▶ _Excerpt_:
━━━━━━━━━━━━━━━━

Endodontic therapy entails maneuvers in a complex anatomy. Intraoral periapical (IOPA) X-rays aid in providing information regarding the root canal system and periapical area. It offers clinicians with a high-resolution, low radiation, cost-effective imaging modality, and continues to be the method of choice for endodontic imaging. However, it has an inherent limitation of being a two-dimensional (2D) representation of a three-dimensional (3D) object. This can sometimes lead to misinterpretation, especially in cases where there is a diagnostic dilemma. Cone beam computed tomography (CBCT) has been specifically developed for the maxillofacial imaging. It has been extensively used for imaging during pre-, intra-, and post-endodontic therapy. It provides additional information when the sign/symptoms and the 2D radiographic picture do not collaborate. This paper highlights three interesting cases in which IOPA X-rays failed to divulge accurate information. CBCT aided the clinician to arrive at a correct diagnosis and treatment planning, thereby protecting the patient from further unnecessary iatrogenic complications.

Keywords: Cone beam computed tomography, diagnosis, retreatment


How to cite this article:
Kaur A, Logani A. Usefulness of cone beam computed tomography in perplexing endodontic cases. Endodontology 2018;30:187-93

How to cite this URL:
Kaur A, Logani A. Usefulness of cone beam computed tomography in perplexing endodontic cases. Endodontology [serial online] 2018 [cited 2018 Dec 14];30:187-93. Available from: http://www.endodontologyonweb.org/text.asp?2018/30/2/187/246927




  Introduction Top


In endodontics, conventional intraoral periapical (IOPA) radiographs have been the mainstay for diagnosis, working length determination, and posttreatment disease progression. It is recommended to expose three angulated X-rays to gain spatial or buccolingual understanding of the complex root canal anatomy. However, it has an inherent limitation, i.e., it is a two-dimensional (2D) representation of a three-dimensional (3D) object. In addition, geometric distortion of anatomic structures can compound the errors. Hence, interpretation of X-rays can be a challenge for even the most astute clinician. Last decade has seen the advent of cone beam computed tomography (CBCT) for imaging of the maxillofacial structures. It has taken precedence as an imaging modality due to its 3D volumetric rendering, low radiation dose, image accuracy, and rapid scan time. It is specifically indicated for endodontic cases (untreated or previously treated teeth) that present with contradictory or nonspecific clinical signs and symptoms and where planar radiographic examination is inconclusive.[1] This paper discusses three cases wherein the diagnosis that was established on the basis of 2D imaging changed when they were subjected to CBCT.

━━━━━━━━━━━━━━━━

(Pixel coordinate grounding data)
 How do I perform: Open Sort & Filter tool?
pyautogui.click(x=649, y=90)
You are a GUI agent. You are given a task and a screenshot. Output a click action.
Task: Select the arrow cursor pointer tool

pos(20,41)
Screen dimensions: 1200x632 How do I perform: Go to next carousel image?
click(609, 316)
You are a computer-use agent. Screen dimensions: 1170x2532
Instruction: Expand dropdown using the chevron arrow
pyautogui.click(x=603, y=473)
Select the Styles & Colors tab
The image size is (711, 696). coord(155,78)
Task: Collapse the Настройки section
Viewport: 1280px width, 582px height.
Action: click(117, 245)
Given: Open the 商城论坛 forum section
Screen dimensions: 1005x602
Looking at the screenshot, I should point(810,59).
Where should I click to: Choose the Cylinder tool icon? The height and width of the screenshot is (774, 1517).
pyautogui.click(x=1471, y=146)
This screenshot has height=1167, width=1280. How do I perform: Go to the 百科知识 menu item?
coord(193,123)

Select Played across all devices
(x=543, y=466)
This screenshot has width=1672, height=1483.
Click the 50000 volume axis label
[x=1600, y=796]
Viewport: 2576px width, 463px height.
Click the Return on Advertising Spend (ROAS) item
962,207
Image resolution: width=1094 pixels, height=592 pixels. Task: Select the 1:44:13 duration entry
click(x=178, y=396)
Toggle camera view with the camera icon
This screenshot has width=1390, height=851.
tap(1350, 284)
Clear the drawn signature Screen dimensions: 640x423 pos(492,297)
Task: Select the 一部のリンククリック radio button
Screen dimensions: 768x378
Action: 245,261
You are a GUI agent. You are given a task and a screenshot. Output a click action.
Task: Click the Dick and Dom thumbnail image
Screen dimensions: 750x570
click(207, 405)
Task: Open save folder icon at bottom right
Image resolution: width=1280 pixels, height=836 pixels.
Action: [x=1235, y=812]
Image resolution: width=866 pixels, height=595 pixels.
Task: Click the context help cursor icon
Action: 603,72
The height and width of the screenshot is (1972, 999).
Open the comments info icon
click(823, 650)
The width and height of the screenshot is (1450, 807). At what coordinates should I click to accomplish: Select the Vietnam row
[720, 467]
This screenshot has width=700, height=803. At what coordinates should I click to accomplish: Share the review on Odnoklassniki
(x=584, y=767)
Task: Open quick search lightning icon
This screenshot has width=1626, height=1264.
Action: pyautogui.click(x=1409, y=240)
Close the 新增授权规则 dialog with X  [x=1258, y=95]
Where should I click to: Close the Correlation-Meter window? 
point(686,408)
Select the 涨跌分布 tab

━━━━━━━━━━━━━━━━

▶ _Work instructions_:
A - In the text on cone beam computed tomography in endodontics, how many angulated X-rays are recommended to understand the complex root canal anatomy?
B - Carry on the text on cone beam computed tomography in endodontics from where it stops.
The records are separate material and have no connection to the text on cone beam computed tomography.

▶ _Answer list_:
A - Three angulated X-rays.

B -
  Case Reports Top


Case 1

A 35-year-old male reported with a chief complain of sensitivity in left upper back jaw region. Medical history of the patient was noncontributory. Dental history revealed that maxillary first molar tooth (#26) was root canal treated 3 months back. At present, the tooth was tender to percussion. IOPA X-ray revealed satisfactorily obturated canals; however, a radiolucent line running parallel to the obturated mesiobuccal canal was discernable [Figure 1]. A provisional diagnosis of missed MB2 canal was established. Nonsurgical endodontic retreatment was planned. The patient was explained in detail the treatment plan, prognosis, and possible outcome. Reaccess to the chamber was gained. The obturated mesial orifice was identified. Troughing was done with ultrasonic tip (StartX 2) 0.5–3 mm mesially and apically along the mesiobuccal pulpal groove under dental operating microscope (Carl Zeiss, Proergo, Germany). Unfortunately, the MB2 canal could not be located. The patient continued to experience discomfort and sensitivity to cold. Since no cause could be identified clinically or on 2D radiographs, it was decided to subject the tooth to 3D imaging. The patient was explained again and a written consent was obtained. An ultra-low radiation dose scan (CBCT) was done using a limited field of view. The images were reconstructed at 0.2 mm thickness increments. Axial and sagittal sections revealed the presence of missed mesiobuccal (MB1) canal which was located far buccal to its typical position [Figure 2] and [Figure 3]. It was prepared and obturated. The tooth was restored. At 12 months' follow-up, the patient was asymptomatic.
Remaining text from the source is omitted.